Сокрушительное раскаяние охватило ее, слезы хлынули ручьями. Клодия почувствовала, как он сжал ее пальцы.
— Не надо, — проговорил он, — не плачь, Кло.
Но это только ухудшило дело. Рыдания подступили к горлу, она уже была бессильна сдержать их. В смятении она услышала, как он негромко вздохнул и в следующий момент придвинулся ближе, обнял ее, прижал к груди и держал так, слегка покачивая, пока рыдания не затихли совсем. Как чудесно было находиться снова в его объятиях! Клодия словно вернулась домой, вынырнув из долгого мрачного безвременья, наполненного одиночеством и черной давящей тоской. Тоской по его силе, по сердечному теплу, по уверенности в том, что она небезразлична ему. Но главным образом, по его любви.
Он чуть-чуть отстранил ее, и она едва сдержалась, чтобы не крикнуть: «Не оставляй меня! Не уходи!»

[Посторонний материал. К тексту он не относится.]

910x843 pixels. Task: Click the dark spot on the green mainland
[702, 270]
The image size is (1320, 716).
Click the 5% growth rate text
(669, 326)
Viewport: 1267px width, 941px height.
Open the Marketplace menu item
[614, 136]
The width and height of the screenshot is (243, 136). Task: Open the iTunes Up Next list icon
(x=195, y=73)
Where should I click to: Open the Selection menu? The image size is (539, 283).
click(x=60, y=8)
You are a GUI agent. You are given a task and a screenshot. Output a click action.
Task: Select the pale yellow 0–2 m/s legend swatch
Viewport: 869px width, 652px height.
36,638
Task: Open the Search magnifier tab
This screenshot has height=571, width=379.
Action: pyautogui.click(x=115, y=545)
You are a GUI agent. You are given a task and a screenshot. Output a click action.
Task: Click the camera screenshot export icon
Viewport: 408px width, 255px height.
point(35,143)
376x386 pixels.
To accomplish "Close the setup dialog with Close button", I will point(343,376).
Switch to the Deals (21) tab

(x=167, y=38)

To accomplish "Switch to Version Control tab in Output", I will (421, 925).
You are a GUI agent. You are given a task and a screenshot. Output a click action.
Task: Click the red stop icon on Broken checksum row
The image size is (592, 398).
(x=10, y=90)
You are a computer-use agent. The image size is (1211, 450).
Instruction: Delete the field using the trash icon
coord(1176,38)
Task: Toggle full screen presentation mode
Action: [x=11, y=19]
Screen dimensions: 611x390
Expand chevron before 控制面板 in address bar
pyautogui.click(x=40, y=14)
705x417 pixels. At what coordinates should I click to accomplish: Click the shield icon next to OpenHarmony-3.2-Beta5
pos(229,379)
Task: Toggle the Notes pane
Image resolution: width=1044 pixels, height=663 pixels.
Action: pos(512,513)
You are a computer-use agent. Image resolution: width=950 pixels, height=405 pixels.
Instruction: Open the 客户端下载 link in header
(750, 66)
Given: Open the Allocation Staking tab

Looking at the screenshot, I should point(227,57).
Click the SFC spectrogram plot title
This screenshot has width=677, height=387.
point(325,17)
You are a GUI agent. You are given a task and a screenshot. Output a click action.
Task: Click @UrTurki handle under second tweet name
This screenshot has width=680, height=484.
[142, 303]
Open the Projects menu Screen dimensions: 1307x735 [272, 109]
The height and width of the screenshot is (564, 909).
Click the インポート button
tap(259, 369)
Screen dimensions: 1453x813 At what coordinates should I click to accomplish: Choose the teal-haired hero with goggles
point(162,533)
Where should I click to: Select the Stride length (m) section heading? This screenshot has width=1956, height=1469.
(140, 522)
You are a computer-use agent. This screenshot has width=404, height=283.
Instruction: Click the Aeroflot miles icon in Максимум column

Но он обхватил ладонями ее лицо, убрал шелковистые пряди с мокрых щек и нежно осушил поцелуями, текущие по ним, слезы. Его губы оставляли на ее нежной коже пылающие следы. Она не могла насытиться до конца блаженством, которое, как она считала, больше не повторится. Вихрь восторга вознес ее на самое небо, и руки ее сами устремились под мягкую кожу его куртки.
Она нежно провела ладонями по его свитеру из тонкой шерсти движением, полным трепетного ожидания.
— Не думаю, что это удачная мысль, Кло, — пробормотал он, но она не колеблясь, крепче обхватила руками его напряженное тело и прижала к себе.
Она доверчиво подняла к нему заплаканное лицо и успела услышать, как он резко втянул в себя воздух. В следующее мгновенье он наклонился и поцеловал ее.
ГЛАВА ВОСЬМАЯ
Этот поцелуй был совершенно особенным. Даже самые яркие воспоминания об их прежних вспышках страсти — тогда ими двигала молодая кипучая кровь — меркли перед этим безумным порывом, бросившим их в объятия друг друга.
Она догадывалась по ненасытной жадности его губ, которые, все безраздельнее, овладевали ее ртом, что он чувствует, как горит ее тело, охваченное яростным пламенем желания, как отчаянно она жаждет его, открывается навстречу его неистовой мужской силе. Он знал это и реагировал, как умирающий от голода путник, приглашенный на царский пир.
Она задрожала под его руками, тело сотрясла дрожь экстаза, безумное чувственное напряжение проникло вглубь. Это ее мужчина, ее единственная любовь, и для нее ничего не изменилось. Да и как это возможно, если она рождена, чтобы принадлежать ему?
Они оба были несправедливы друг к другу, но это в прошлом. Все можно забыть и простить, и вместе начать созидать общее будущее.
Эта мысль так растрогала Клодию, что она едва не заплакала снова, на этот раз от радости, но все-таки сдержалась; ее губы выговорили его имя, а он ловко снял с нее старую майку и, наклонив темноволосую голову, припал губами к ее груди.
Эта чувственная ласка заставила Клодию сладостно изогнуться. Этого уже было слишком много, она могла умереть от одного только предвкушения невиданного блаженства. Когда же он начал покрывать жаркими поцелуями ее живот, она ладонями приподняла его голову и, устремив на него взгляд, просветленный любовью, пробормотала невнятно глухим голосом:
— Люби меня, Адам. Люби меня по-настоящему.
На мгновение он замер, и его глаза пронзили ее, словно два раскаленных серебряных кинжала. Сердце Клодии застучало, как в лихорадке. Неужели он сейчас напомнит ей о своем прежнем намерении не вступать с ней в супружеские отношения и покинет ее? Если это случится, вся вселенная рухнет!
Но на его губах появилась хорошо знакомая ей, опасная, чувственная улыбка. Набравшись смелости, она обеими руками нетерпеливо потянула за полы его куртки. Означала ли эта улыбка, что он хорошо помнит ее восторженную пылкость, которую она, не стыдясь, демонстрировала тем долгим жарким летом? Клодия не знала и не хотела знать. Ее по-прежнему безоглядно влекло к нему, и только к нему.
Охваченная жадным нетерпением, она лежала на постели обнаженная и горящими глазами смотрела, как он раздевается. Его движения были четкими и плавными, но, снимая рубашку, роняя ее на пол, расстегивая молнию джинсов, он, ни на секунду, не отрывал от нее взгляда.